Passage fourni –
Il apparaît ainsi que

• la véritable richesse sociale n’est pas la valeur, mais la valeur d’usage (l’abondance matérielle) ;

• la véritable mesure de cette richesse n’est pas le temps de travail socialement nécessaire mais au contraire la réduction du temps de travail nécessaire, la libération de l’homme à l’égard du travail, le développement du temps libre : du temps libéré de la nécessité naturelle et de la contrainte sociale du travail.

Ce qui s’esquisse ainsi très concrètement, c’est :

• la possibilité de la fin du travail : la possibilité d’une réduction substantielle de la durée du travail qui n’en ferait plus qu’une activité secondaire et annexe dans la vie de chacun ;

• et surtout la possibilité d’organiser la production sociale non plus en fonction de la nécessité abstraite de valoriser le capital, donc en définitive d’accroître le travail mort déjà accumulé, mais tout simplement en fonction de l’exigence de satisfaire les besoins sociaux tels qu’ils seront définis par des producteurs associés rendus maîtres de leurs moyens de production.

Données enregistrées –

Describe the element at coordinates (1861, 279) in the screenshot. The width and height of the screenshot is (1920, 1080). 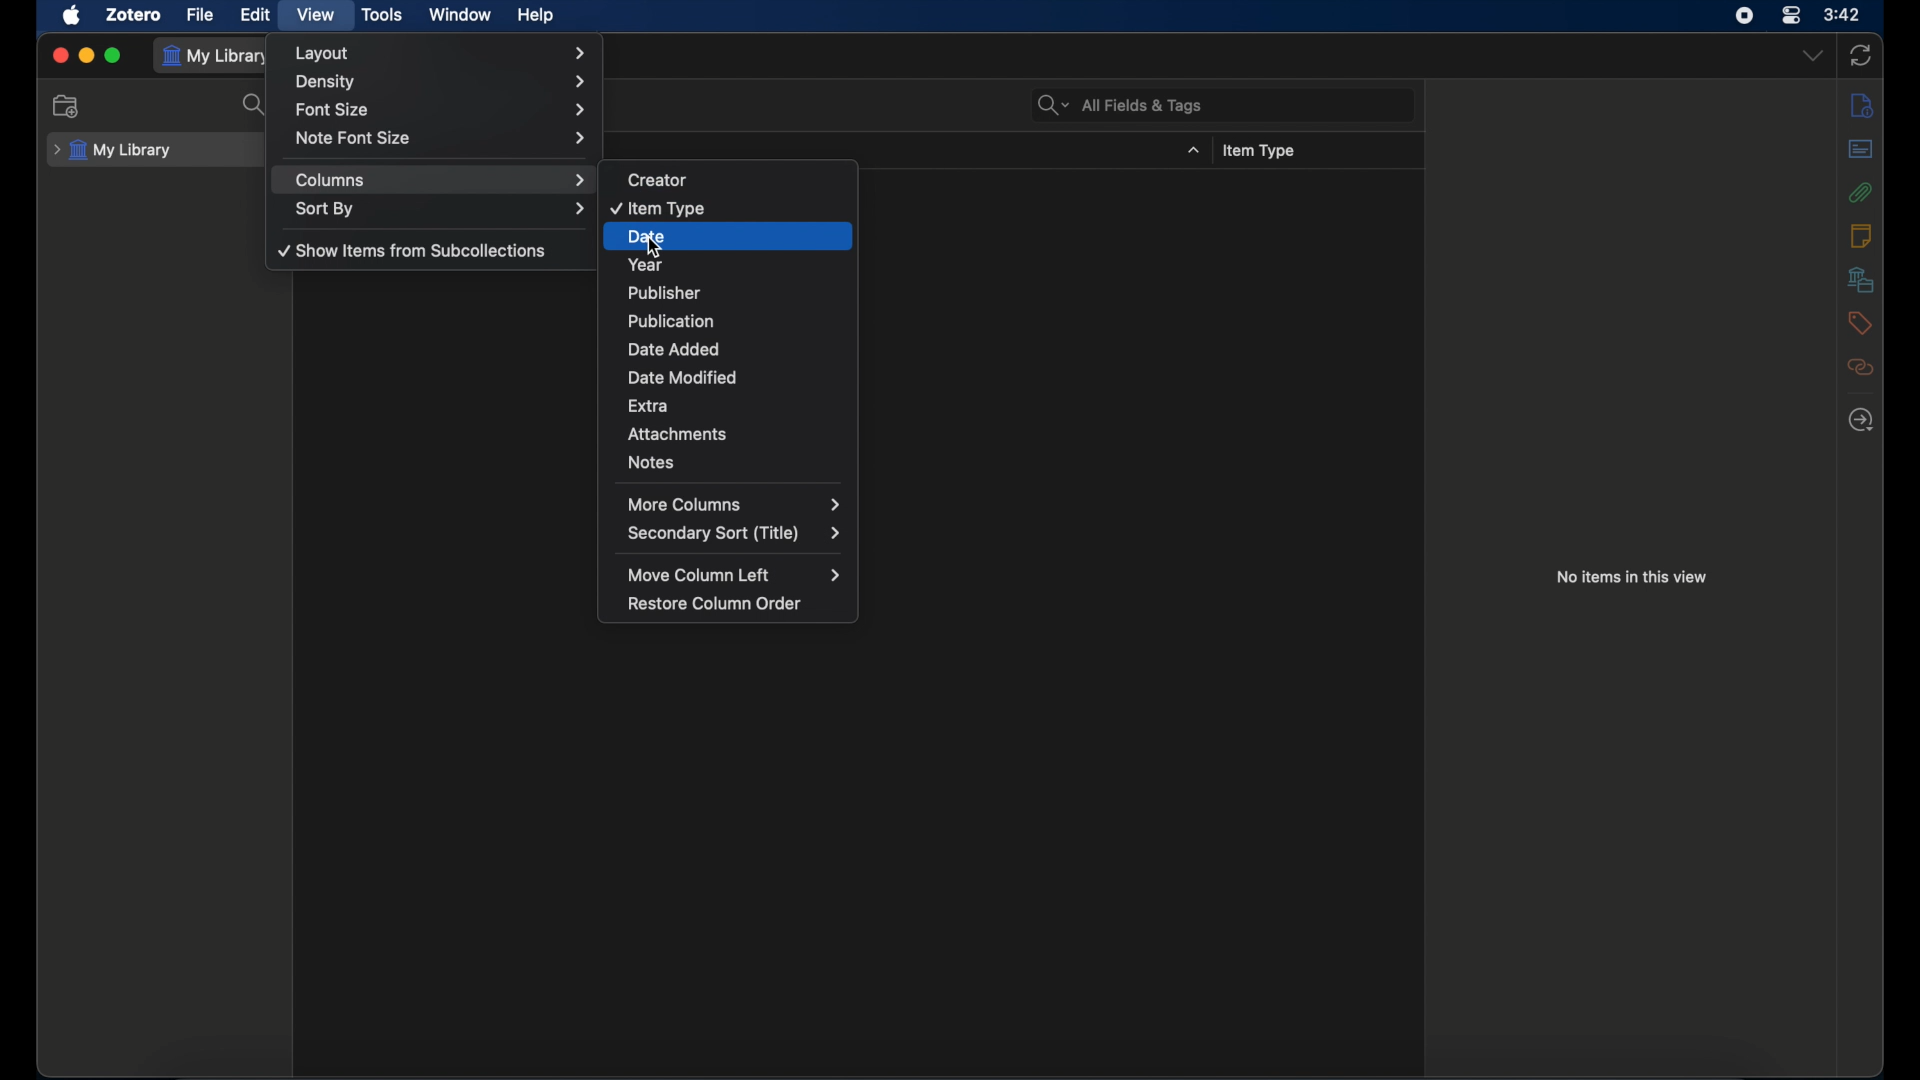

Tâche courte – Réécrivez de façon plus concise le paragraphe du passage fourni qui commence par « et surtout la possibilité d'organiser », en conservant ses idées principales. Les données ne sont d'aucune utilité ici.

Tâche réalisée – Il devient surtout possible d'organiser la production sociale non plus pour valoriser le capital, c'est-à-dire accroître le travail mort déjà accumulé, mais pour satisfaire les besoins sociaux définis par des producteurs associés devenus maîtres de leurs moyens de production.